In the listing below, report how many lines include the string "Sort", giving only that number.

━━━ SUPPLIED DATA

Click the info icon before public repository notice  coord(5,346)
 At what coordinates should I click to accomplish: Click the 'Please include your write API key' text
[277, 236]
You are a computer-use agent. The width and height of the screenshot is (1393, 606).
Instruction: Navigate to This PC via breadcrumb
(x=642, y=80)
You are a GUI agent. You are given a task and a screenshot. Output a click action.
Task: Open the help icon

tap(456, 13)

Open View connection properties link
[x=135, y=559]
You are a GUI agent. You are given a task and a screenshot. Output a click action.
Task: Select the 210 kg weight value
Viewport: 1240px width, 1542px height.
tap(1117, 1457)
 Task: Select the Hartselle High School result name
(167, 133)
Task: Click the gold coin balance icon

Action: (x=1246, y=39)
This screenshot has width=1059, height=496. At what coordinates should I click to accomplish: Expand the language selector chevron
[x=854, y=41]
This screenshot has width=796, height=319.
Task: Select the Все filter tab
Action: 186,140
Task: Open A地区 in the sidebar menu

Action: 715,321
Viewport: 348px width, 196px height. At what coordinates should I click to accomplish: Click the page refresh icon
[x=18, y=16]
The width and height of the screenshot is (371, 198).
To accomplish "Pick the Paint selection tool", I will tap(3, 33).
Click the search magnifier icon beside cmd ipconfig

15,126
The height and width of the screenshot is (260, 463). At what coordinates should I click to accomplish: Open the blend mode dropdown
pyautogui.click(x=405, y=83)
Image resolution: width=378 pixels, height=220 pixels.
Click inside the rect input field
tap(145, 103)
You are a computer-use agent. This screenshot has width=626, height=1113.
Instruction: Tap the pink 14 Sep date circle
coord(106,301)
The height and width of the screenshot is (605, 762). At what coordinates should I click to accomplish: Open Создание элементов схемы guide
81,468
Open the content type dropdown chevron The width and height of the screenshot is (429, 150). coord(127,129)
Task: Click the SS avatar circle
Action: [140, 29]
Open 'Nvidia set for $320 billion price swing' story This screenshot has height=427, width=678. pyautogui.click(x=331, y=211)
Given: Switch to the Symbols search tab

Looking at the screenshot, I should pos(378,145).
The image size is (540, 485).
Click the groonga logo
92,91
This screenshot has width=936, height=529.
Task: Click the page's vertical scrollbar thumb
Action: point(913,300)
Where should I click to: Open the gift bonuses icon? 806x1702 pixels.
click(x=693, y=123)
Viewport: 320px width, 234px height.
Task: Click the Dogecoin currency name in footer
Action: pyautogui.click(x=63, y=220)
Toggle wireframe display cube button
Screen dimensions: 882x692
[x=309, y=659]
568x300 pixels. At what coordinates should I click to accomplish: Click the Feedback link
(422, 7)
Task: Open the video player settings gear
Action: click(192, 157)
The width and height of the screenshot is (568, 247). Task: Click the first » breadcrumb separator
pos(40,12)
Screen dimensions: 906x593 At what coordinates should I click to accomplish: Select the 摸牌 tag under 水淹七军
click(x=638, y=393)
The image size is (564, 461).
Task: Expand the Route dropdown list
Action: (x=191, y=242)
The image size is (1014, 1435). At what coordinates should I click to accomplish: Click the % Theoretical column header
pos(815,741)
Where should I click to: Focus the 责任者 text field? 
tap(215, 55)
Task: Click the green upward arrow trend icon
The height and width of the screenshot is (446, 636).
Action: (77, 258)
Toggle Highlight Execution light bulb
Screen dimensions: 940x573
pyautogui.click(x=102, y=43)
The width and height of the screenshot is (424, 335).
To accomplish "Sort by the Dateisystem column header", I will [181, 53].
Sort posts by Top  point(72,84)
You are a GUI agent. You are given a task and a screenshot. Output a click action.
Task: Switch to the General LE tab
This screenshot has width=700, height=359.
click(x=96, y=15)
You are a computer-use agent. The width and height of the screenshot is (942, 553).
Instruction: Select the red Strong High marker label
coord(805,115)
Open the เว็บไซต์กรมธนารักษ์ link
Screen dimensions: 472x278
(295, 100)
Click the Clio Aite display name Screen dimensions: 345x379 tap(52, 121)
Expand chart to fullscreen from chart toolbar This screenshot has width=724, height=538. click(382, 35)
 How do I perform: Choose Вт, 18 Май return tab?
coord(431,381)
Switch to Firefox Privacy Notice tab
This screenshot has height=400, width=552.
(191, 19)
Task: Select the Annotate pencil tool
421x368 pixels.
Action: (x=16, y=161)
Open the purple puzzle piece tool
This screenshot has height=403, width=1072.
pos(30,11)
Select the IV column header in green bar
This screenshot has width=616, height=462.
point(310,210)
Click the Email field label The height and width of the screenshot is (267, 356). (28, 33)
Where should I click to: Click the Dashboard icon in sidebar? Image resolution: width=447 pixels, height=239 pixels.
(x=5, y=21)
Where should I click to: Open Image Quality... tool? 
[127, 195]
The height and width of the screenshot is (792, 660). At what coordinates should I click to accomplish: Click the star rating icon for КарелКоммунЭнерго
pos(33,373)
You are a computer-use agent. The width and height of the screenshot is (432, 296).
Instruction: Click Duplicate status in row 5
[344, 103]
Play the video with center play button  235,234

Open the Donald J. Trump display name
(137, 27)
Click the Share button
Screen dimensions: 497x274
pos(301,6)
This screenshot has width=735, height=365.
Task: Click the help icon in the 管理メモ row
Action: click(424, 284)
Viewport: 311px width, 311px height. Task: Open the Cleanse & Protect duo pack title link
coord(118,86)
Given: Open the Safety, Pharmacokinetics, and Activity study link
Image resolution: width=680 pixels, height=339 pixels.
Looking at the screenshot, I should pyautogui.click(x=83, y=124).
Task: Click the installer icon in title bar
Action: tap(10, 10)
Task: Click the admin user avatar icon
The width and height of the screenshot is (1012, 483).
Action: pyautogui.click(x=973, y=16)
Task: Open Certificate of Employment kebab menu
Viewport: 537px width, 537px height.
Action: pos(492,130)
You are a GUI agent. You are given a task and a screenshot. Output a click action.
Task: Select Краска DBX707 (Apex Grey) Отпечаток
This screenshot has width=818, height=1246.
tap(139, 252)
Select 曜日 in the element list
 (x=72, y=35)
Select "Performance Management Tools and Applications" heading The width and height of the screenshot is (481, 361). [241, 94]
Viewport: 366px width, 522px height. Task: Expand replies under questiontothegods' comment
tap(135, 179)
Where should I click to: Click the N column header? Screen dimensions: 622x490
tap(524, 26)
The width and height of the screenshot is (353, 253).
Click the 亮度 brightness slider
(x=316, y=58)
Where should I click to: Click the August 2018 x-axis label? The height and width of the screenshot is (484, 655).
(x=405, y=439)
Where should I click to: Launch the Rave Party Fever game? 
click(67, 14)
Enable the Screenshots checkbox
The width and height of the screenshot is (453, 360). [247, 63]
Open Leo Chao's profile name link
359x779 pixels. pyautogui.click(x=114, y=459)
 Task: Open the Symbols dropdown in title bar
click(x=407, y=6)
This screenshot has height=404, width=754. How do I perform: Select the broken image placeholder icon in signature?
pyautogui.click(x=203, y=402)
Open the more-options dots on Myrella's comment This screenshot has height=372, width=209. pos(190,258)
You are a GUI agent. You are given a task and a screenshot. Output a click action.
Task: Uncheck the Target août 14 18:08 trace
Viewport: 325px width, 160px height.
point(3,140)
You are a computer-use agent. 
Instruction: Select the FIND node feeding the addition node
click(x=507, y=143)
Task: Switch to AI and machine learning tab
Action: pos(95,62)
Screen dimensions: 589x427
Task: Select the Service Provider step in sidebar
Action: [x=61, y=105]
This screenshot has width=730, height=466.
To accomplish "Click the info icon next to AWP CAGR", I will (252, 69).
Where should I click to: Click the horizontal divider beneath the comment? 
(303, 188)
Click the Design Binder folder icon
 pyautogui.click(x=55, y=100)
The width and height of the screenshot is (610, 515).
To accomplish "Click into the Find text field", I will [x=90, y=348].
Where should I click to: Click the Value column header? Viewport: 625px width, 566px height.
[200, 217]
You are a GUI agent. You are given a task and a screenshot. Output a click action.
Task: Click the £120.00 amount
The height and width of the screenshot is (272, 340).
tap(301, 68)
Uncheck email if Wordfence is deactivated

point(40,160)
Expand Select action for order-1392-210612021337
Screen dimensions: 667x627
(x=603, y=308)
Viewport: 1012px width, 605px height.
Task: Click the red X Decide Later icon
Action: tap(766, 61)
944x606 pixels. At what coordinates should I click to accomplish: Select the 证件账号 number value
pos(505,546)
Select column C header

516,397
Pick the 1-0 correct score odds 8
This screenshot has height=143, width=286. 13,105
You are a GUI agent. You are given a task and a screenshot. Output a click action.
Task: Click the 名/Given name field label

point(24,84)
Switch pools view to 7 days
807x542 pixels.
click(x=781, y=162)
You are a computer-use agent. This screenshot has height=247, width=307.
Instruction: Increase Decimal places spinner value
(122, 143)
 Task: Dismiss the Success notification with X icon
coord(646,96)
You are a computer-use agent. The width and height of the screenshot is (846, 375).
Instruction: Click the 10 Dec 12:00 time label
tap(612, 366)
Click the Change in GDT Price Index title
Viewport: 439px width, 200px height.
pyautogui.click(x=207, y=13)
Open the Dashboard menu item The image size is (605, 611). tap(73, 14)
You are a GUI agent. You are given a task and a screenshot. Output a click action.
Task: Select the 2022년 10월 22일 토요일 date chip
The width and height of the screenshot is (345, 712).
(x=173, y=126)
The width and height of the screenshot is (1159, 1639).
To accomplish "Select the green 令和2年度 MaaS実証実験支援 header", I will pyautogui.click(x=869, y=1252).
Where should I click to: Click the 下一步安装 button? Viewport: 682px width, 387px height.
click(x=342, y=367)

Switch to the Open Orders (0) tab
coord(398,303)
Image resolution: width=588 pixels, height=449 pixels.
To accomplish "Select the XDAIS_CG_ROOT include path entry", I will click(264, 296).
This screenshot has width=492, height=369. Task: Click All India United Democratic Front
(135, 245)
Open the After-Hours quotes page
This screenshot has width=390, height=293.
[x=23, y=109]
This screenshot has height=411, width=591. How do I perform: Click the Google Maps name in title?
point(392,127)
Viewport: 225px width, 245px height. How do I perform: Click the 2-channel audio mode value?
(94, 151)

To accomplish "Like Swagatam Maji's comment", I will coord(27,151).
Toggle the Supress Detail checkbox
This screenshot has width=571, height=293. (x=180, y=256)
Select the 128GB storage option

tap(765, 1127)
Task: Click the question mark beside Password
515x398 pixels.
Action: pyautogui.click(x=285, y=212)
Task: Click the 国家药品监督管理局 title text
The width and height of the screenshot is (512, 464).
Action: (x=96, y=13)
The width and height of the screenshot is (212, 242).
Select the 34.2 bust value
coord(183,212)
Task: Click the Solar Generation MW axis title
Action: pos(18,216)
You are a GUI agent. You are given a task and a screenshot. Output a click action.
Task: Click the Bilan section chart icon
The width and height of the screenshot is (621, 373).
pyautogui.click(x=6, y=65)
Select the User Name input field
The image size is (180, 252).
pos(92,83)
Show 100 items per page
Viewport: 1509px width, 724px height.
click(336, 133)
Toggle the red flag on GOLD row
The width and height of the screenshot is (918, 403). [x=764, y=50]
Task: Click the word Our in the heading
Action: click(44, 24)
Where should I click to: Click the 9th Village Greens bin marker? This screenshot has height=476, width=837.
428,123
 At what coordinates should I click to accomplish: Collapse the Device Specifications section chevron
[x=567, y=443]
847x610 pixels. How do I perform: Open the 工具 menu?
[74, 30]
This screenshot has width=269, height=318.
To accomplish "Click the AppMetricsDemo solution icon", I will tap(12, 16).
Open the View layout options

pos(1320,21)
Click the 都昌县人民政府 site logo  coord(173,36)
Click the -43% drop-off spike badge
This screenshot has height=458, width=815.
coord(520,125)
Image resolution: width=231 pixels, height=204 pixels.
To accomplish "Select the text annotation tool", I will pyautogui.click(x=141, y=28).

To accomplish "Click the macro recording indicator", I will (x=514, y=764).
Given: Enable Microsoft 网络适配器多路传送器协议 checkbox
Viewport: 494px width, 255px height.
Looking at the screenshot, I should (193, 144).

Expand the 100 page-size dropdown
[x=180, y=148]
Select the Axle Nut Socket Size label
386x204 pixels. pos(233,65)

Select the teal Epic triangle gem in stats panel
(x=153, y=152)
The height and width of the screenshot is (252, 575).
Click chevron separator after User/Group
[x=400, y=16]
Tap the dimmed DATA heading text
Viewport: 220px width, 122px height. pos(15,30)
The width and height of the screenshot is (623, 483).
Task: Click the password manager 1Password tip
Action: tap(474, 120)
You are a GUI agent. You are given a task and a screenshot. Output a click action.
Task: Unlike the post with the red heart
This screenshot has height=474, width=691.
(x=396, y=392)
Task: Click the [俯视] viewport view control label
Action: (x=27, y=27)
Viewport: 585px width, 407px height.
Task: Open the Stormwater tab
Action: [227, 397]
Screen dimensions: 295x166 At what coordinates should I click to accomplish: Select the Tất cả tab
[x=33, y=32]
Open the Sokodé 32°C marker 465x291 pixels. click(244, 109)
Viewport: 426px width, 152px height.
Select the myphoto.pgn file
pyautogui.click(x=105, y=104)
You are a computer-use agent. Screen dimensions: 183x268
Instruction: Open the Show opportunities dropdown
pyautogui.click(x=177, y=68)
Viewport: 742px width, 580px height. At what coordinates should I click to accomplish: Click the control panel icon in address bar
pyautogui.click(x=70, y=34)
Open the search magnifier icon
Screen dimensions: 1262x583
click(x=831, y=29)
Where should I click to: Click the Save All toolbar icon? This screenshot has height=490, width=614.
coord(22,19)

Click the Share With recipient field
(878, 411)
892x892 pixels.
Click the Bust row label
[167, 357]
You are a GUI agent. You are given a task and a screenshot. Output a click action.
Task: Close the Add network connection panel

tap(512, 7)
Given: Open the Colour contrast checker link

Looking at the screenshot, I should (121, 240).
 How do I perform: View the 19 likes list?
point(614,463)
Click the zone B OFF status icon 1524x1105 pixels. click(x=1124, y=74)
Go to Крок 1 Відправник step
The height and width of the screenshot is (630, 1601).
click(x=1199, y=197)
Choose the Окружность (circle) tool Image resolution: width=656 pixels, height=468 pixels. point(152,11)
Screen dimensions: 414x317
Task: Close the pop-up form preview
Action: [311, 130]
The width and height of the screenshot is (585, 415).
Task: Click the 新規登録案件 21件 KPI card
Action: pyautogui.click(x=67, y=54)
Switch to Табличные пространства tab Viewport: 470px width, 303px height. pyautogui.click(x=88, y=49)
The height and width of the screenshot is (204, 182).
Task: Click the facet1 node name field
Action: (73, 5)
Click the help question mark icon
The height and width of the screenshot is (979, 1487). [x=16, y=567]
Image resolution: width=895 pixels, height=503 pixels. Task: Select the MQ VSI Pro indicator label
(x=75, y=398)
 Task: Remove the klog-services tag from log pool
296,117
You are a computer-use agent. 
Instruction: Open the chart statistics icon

━━━━━━

- **YOUR RESPONSE**:
2